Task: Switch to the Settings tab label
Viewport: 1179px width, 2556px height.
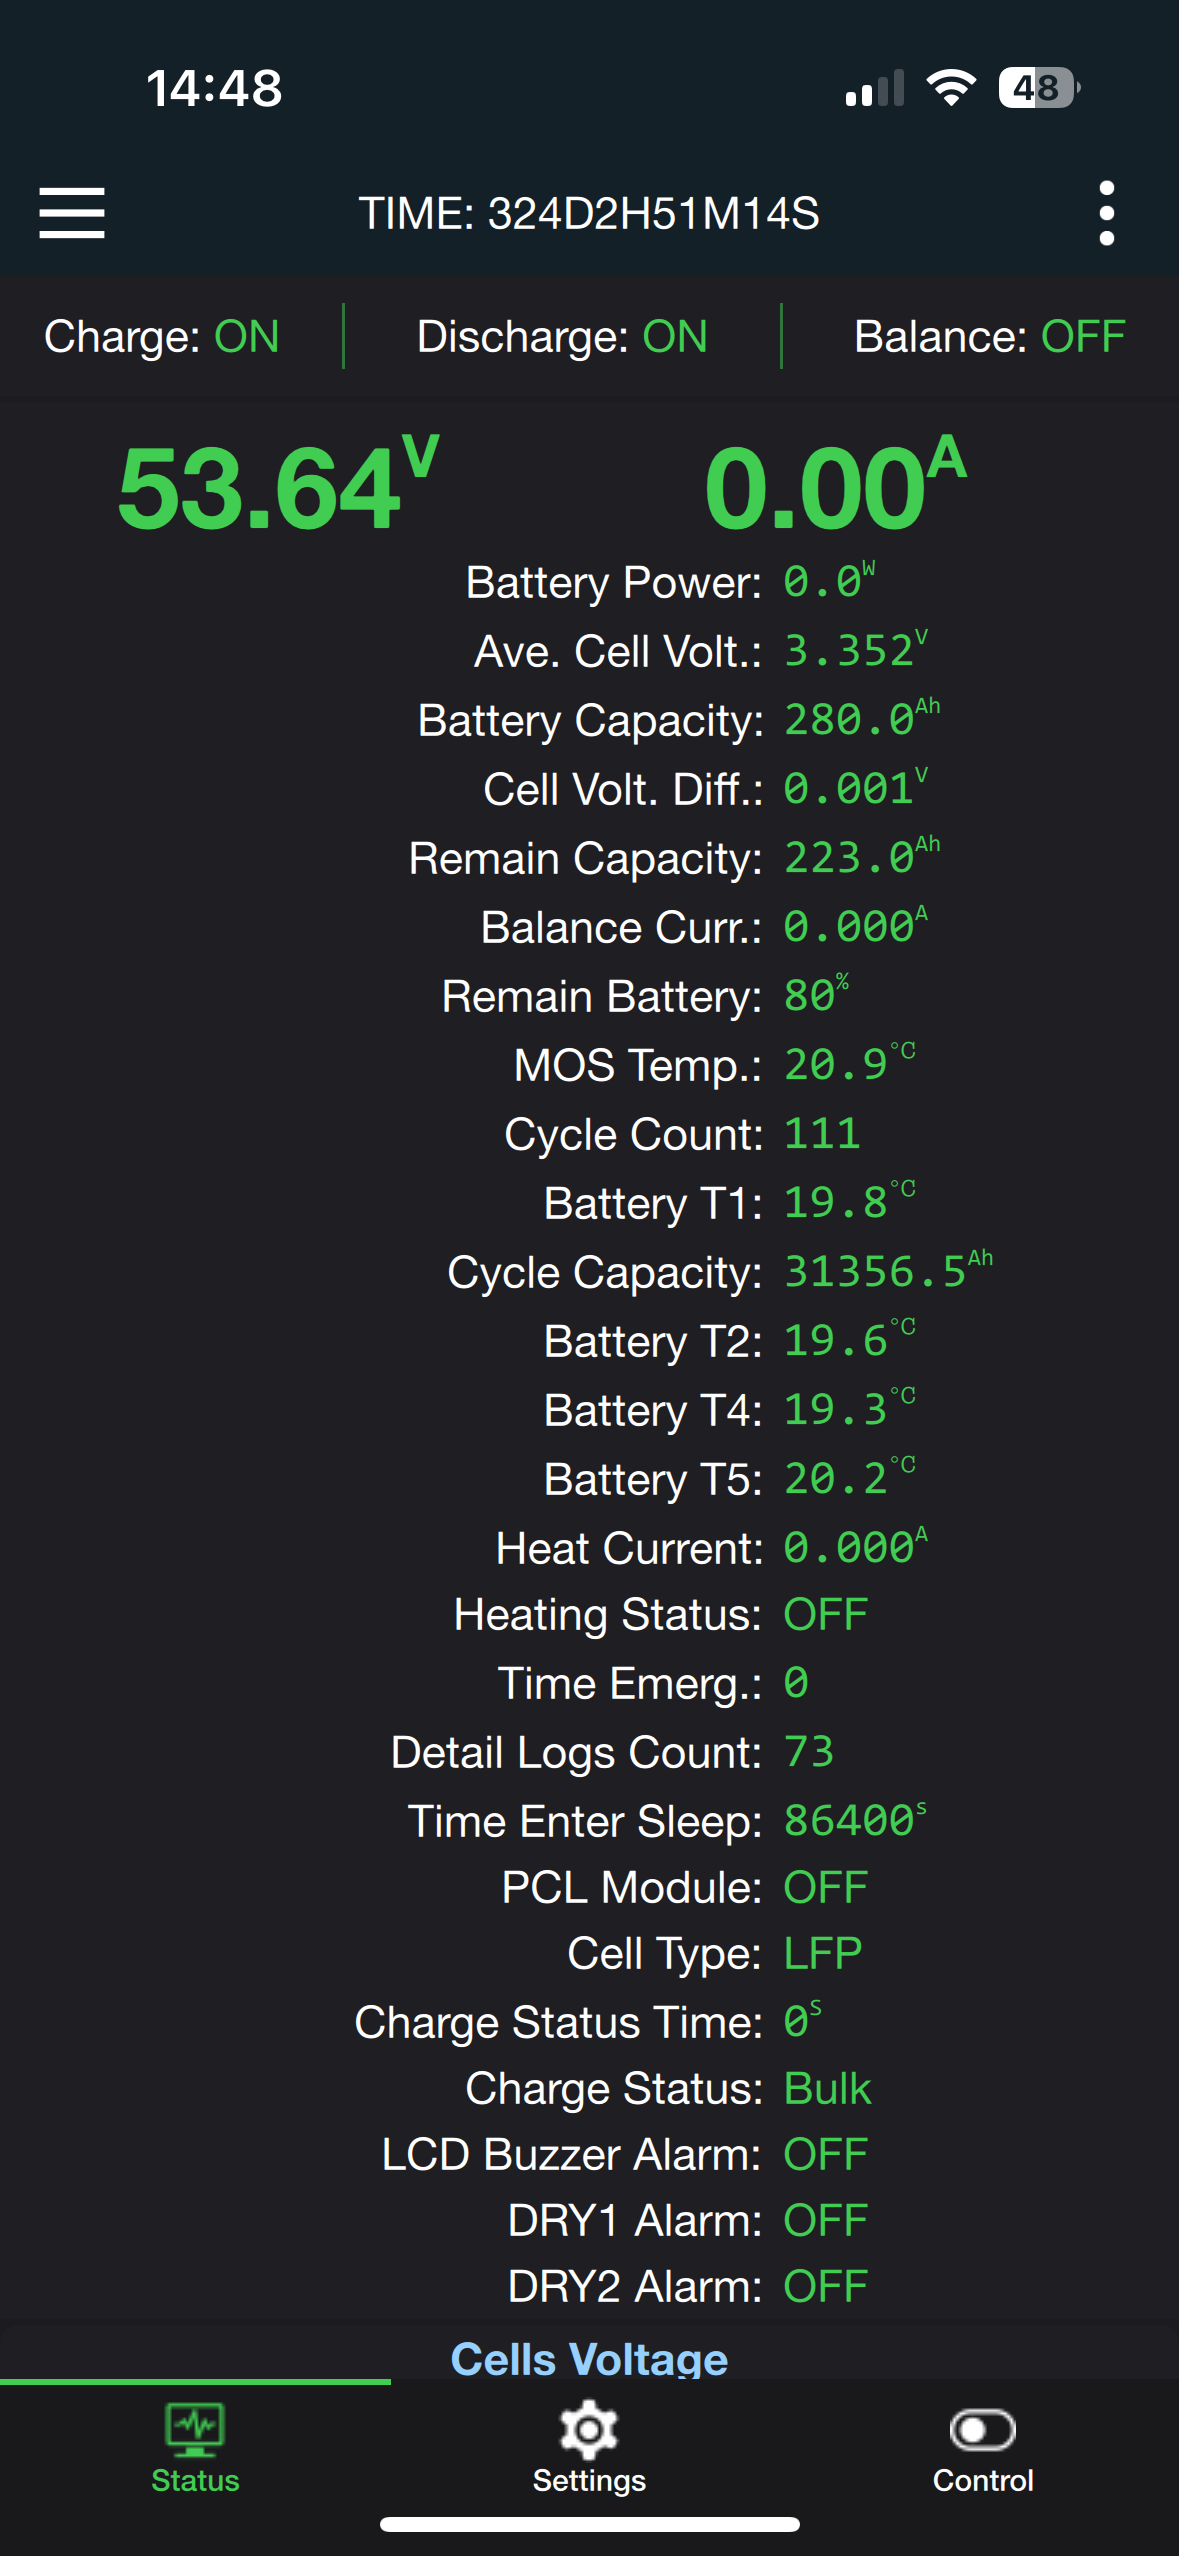Action: pos(589,2481)
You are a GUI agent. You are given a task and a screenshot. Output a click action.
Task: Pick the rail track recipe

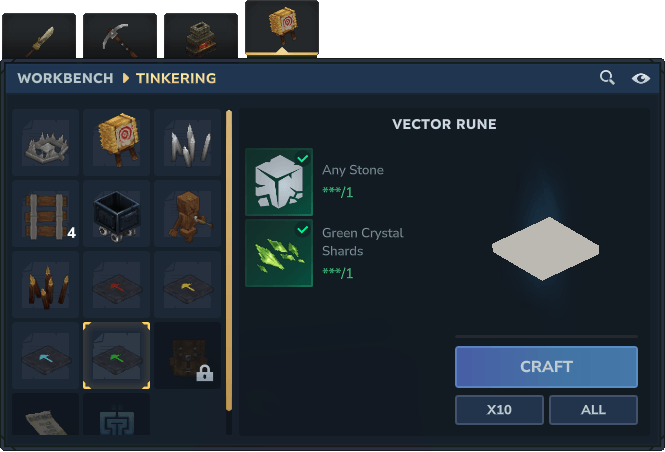pyautogui.click(x=45, y=213)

Work to be completed
Write out exactly, and only, the lines running from the line with "You are a GUI" to the last line above, both included, with all pictures omitted.

Your solution
You are a GUI agent. You are given a task and a screenshot. Output a click action.
Task: Pick the rail track recipe

pyautogui.click(x=45, y=213)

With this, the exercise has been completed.